*Requirement*.
Reproduce the records below line for line, changing nothing.

*Dataset excerpts*.

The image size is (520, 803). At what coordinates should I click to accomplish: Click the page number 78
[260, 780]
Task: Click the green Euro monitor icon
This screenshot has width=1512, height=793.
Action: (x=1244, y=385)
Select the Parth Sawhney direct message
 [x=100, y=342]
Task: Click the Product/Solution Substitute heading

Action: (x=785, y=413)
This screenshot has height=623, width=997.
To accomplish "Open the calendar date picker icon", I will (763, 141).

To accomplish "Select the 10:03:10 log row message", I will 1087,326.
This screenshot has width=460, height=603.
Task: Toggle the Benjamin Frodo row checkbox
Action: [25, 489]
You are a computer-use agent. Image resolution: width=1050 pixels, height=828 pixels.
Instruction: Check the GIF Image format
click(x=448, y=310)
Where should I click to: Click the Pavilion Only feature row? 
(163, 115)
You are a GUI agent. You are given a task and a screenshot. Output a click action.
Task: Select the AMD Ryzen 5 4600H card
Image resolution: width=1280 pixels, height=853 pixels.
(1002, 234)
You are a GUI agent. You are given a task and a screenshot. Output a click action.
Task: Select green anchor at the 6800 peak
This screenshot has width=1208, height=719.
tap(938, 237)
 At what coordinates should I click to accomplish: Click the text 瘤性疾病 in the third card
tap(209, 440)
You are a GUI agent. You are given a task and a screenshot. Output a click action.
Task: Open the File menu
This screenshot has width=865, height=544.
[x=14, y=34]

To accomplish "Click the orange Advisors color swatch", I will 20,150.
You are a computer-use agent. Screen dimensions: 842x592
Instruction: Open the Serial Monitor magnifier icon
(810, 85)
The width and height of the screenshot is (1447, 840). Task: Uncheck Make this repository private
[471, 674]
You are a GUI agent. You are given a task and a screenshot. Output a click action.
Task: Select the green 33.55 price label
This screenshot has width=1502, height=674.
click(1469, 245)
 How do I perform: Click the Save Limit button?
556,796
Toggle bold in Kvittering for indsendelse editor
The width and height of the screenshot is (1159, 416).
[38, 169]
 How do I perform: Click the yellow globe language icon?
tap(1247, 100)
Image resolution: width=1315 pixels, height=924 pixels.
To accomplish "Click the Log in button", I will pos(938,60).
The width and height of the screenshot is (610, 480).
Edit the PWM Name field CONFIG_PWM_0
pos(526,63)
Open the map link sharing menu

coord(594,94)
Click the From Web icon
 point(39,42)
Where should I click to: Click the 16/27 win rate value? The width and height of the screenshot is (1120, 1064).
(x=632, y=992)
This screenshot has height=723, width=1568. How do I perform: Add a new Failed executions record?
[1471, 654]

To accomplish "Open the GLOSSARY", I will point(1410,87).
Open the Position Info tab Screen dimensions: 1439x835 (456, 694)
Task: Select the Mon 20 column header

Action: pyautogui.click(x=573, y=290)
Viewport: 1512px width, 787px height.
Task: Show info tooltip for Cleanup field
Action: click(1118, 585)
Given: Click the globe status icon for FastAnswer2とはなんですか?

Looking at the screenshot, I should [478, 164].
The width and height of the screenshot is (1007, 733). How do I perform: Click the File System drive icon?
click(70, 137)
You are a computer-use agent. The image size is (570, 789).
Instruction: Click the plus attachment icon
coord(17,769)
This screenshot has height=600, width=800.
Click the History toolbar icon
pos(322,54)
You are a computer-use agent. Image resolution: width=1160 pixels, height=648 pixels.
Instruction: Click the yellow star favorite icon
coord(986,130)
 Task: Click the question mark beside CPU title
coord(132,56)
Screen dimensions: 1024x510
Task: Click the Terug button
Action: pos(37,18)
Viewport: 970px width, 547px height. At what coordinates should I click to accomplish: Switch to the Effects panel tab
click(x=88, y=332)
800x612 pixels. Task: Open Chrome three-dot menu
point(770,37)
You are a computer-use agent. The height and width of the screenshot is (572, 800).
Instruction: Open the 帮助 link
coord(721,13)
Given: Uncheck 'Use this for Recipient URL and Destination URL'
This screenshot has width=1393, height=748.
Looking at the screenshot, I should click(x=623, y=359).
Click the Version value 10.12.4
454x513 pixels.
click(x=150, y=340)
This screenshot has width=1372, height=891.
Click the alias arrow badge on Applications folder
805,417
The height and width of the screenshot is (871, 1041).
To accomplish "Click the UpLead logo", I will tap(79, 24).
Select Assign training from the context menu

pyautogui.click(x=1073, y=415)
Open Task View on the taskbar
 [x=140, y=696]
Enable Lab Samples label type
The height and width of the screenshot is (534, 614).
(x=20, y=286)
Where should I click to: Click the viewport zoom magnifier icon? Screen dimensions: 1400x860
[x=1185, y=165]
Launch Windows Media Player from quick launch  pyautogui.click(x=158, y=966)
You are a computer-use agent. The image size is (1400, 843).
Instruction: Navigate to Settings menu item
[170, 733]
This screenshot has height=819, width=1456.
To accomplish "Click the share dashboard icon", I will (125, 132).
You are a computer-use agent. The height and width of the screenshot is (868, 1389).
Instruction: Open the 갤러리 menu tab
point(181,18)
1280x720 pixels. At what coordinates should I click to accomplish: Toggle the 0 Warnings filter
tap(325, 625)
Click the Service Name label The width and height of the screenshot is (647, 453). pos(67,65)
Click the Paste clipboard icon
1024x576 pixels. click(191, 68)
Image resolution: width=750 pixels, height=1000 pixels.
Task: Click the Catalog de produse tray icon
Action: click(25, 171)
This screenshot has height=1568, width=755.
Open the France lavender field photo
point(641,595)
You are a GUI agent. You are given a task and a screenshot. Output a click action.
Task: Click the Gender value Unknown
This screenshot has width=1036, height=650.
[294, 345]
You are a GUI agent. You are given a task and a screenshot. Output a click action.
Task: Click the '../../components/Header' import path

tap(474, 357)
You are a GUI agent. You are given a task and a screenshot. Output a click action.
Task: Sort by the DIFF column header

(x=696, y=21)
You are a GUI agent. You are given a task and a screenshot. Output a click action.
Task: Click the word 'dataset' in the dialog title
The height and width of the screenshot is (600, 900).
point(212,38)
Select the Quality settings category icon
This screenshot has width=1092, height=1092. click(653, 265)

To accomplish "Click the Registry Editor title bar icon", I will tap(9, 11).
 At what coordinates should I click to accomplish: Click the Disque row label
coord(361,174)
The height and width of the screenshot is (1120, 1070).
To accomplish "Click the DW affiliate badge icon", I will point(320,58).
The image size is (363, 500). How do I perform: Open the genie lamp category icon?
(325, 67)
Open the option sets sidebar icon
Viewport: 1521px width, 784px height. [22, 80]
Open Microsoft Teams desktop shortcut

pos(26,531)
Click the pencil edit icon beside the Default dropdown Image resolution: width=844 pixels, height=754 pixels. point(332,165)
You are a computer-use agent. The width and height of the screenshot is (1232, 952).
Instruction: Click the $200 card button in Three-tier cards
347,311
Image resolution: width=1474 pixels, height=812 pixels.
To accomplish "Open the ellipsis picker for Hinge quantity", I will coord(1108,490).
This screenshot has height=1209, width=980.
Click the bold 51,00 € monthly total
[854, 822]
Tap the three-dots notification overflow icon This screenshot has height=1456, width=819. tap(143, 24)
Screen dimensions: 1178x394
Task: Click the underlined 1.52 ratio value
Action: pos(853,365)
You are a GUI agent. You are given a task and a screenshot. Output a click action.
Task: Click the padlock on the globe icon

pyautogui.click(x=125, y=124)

*The output*.
The image size is (520, 803). At what coordinates should I click to accomplish: Click the page number 78
[260, 780]
Task: Click the green Euro monitor icon
This screenshot has width=1512, height=793.
Action: (x=1244, y=385)
Select the Parth Sawhney direct message
 [x=100, y=342]
Task: Click the Product/Solution Substitute heading

Action: (x=785, y=413)
This screenshot has height=623, width=997.
To accomplish "Open the calendar date picker icon", I will (763, 141).

To accomplish "Select the 10:03:10 log row message", I will 1087,326.
This screenshot has width=460, height=603.
Task: Toggle the Benjamin Frodo row checkbox
Action: [25, 489]
You are a computer-use agent. Image resolution: width=1050 pixels, height=828 pixels.
Instruction: Check the GIF Image format
click(x=448, y=310)
Where should I click to: Click the Pavilion Only feature row? 
(163, 115)
You are a GUI agent. You are given a task and a screenshot. Output a click action.
Task: Select the AMD Ryzen 5 4600H card
Image resolution: width=1280 pixels, height=853 pixels.
(1002, 234)
You are a GUI agent. You are given a task and a screenshot. Output a click action.
Task: Select green anchor at the 6800 peak
This screenshot has width=1208, height=719.
tap(938, 237)
 At what coordinates should I click to accomplish: Click the text 瘤性疾病 in the third card
tap(209, 440)
You are a GUI agent. You are given a task and a screenshot. Output a click action.
Task: Open the File menu
This screenshot has width=865, height=544.
[x=14, y=34]

To accomplish "Click the orange Advisors color swatch", I will 20,150.
You are a computer-use agent. Screen dimensions: 842x592
Instruction: Open the Serial Monitor magnifier icon
(810, 85)
The width and height of the screenshot is (1447, 840). Task: Uncheck Make this repository private
[471, 674]
You are a GUI agent. You are given a task and a screenshot. Output a click action.
Task: Select the green 33.55 price label
This screenshot has width=1502, height=674.
click(1469, 245)
 How do I perform: Click the Save Limit button?
556,796
Toggle bold in Kvittering for indsendelse editor
The width and height of the screenshot is (1159, 416).
[38, 169]
 How do I perform: Click the yellow globe language icon?
tap(1247, 100)
Image resolution: width=1315 pixels, height=924 pixels.
To accomplish "Click the Log in button", I will pos(938,60).
The width and height of the screenshot is (610, 480).
Edit the PWM Name field CONFIG_PWM_0
pos(526,63)
Open the map link sharing menu

coord(594,94)
Click the From Web icon
 point(39,42)
Where should I click to: Click the 16/27 win rate value? The width and height of the screenshot is (1120, 1064).
(x=632, y=992)
This screenshot has height=723, width=1568. How do I perform: Add a new Failed executions record?
[1471, 654]

To accomplish "Open the GLOSSARY", I will point(1410,87).
Open the Position Info tab Screen dimensions: 1439x835 (456, 694)
Task: Select the Mon 20 column header

Action: pyautogui.click(x=573, y=290)
Viewport: 1512px width, 787px height.
Task: Show info tooltip for Cleanup field
Action: click(1118, 585)
Given: Click the globe status icon for FastAnswer2とはなんですか?

Looking at the screenshot, I should [478, 164].
The width and height of the screenshot is (1007, 733). How do I perform: Click the File System drive icon?
click(70, 137)
You are a computer-use agent. The image size is (570, 789).
Instruction: Click the plus attachment icon
coord(17,769)
This screenshot has height=600, width=800.
Click the History toolbar icon
pos(322,54)
You are a computer-use agent. Image resolution: width=1160 pixels, height=648 pixels.
Instruction: Click the yellow star favorite icon
coord(986,130)
 Task: Click the question mark beside CPU title
coord(132,56)
Screen dimensions: 1024x510
Task: Click the Terug button
Action: pos(37,18)
Viewport: 970px width, 547px height. At what coordinates should I click to accomplish: Switch to the Effects panel tab
click(x=88, y=332)
800x612 pixels. Task: Open Chrome three-dot menu
point(770,37)
You are a computer-use agent. The height and width of the screenshot is (572, 800).
Instruction: Open the 帮助 link
coord(721,13)
Given: Uncheck 'Use this for Recipient URL and Destination URL'
This screenshot has width=1393, height=748.
Looking at the screenshot, I should click(x=623, y=359).
Click the Version value 10.12.4
454x513 pixels.
click(x=150, y=340)
This screenshot has width=1372, height=891.
Click the alias arrow badge on Applications folder
805,417
The height and width of the screenshot is (871, 1041).
To accomplish "Click the UpLead logo", I will tap(79, 24).
Select Assign training from the context menu

pyautogui.click(x=1073, y=415)
Open Task View on the taskbar
 [x=140, y=696]
Enable Lab Samples label type
The height and width of the screenshot is (534, 614).
(x=20, y=286)
Where should I click to: Click the viewport zoom magnifier icon? Screen dimensions: 1400x860
[x=1185, y=165]
Launch Windows Media Player from quick launch  pyautogui.click(x=158, y=966)
You are a computer-use agent. The image size is (1400, 843).
Instruction: Navigate to Settings menu item
[170, 733]
This screenshot has height=819, width=1456.
To accomplish "Click the share dashboard icon", I will (125, 132).
You are a computer-use agent. The height and width of the screenshot is (868, 1389).
Instruction: Open the 갤러리 menu tab
point(181,18)
1280x720 pixels. At what coordinates should I click to accomplish: Toggle the 0 Warnings filter
tap(325, 625)
Click the Service Name label The width and height of the screenshot is (647, 453). pos(67,65)
Click the Paste clipboard icon
1024x576 pixels. click(191, 68)
Image resolution: width=750 pixels, height=1000 pixels.
Task: Click the Catalog de produse tray icon
Action: click(25, 171)
This screenshot has height=1568, width=755.
Open the France lavender field photo
point(641,595)
You are a GUI agent. You are given a task and a screenshot. Output a click action.
Task: Click the Gender value Unknown
This screenshot has width=1036, height=650.
[294, 345]
You are a GUI agent. You are given a task and a screenshot. Output a click action.
Task: Click the '../../components/Header' import path

tap(474, 357)
You are a GUI agent. You are given a task and a screenshot. Output a click action.
Task: Sort by the DIFF column header

(x=696, y=21)
You are a GUI agent. You are given a task and a screenshot. Output a click action.
Task: Click the word 'dataset' in the dialog title
The height and width of the screenshot is (600, 900).
point(212,38)
Select the Quality settings category icon
This screenshot has width=1092, height=1092. click(653, 265)

To accomplish "Click the Registry Editor title bar icon", I will tap(9, 11).
 At what coordinates should I click to accomplish: Click the Disque row label
coord(361,174)
The height and width of the screenshot is (1120, 1070).
To accomplish "Click the DW affiliate badge icon", I will point(320,58).
The image size is (363, 500). How do I perform: Open the genie lamp category icon?
(325, 67)
Open the option sets sidebar icon
Viewport: 1521px width, 784px height. [22, 80]
Open Microsoft Teams desktop shortcut

pos(26,531)
Click the pencil edit icon beside the Default dropdown Image resolution: width=844 pixels, height=754 pixels. point(332,165)
You are a computer-use agent. The width and height of the screenshot is (1232, 952).
Instruction: Click the $200 card button in Three-tier cards
347,311
Image resolution: width=1474 pixels, height=812 pixels.
To accomplish "Open the ellipsis picker for Hinge quantity", I will coord(1108,490).
This screenshot has height=1209, width=980.
Click the bold 51,00 € monthly total
[854, 822]
Tap the three-dots notification overflow icon This screenshot has height=1456, width=819. tap(143, 24)
Screen dimensions: 1178x394
Task: Click the underlined 1.52 ratio value
Action: pos(853,365)
You are a GUI agent. You are given a task and a screenshot. Output a click action.
Task: Click the padlock on the globe icon

pyautogui.click(x=125, y=124)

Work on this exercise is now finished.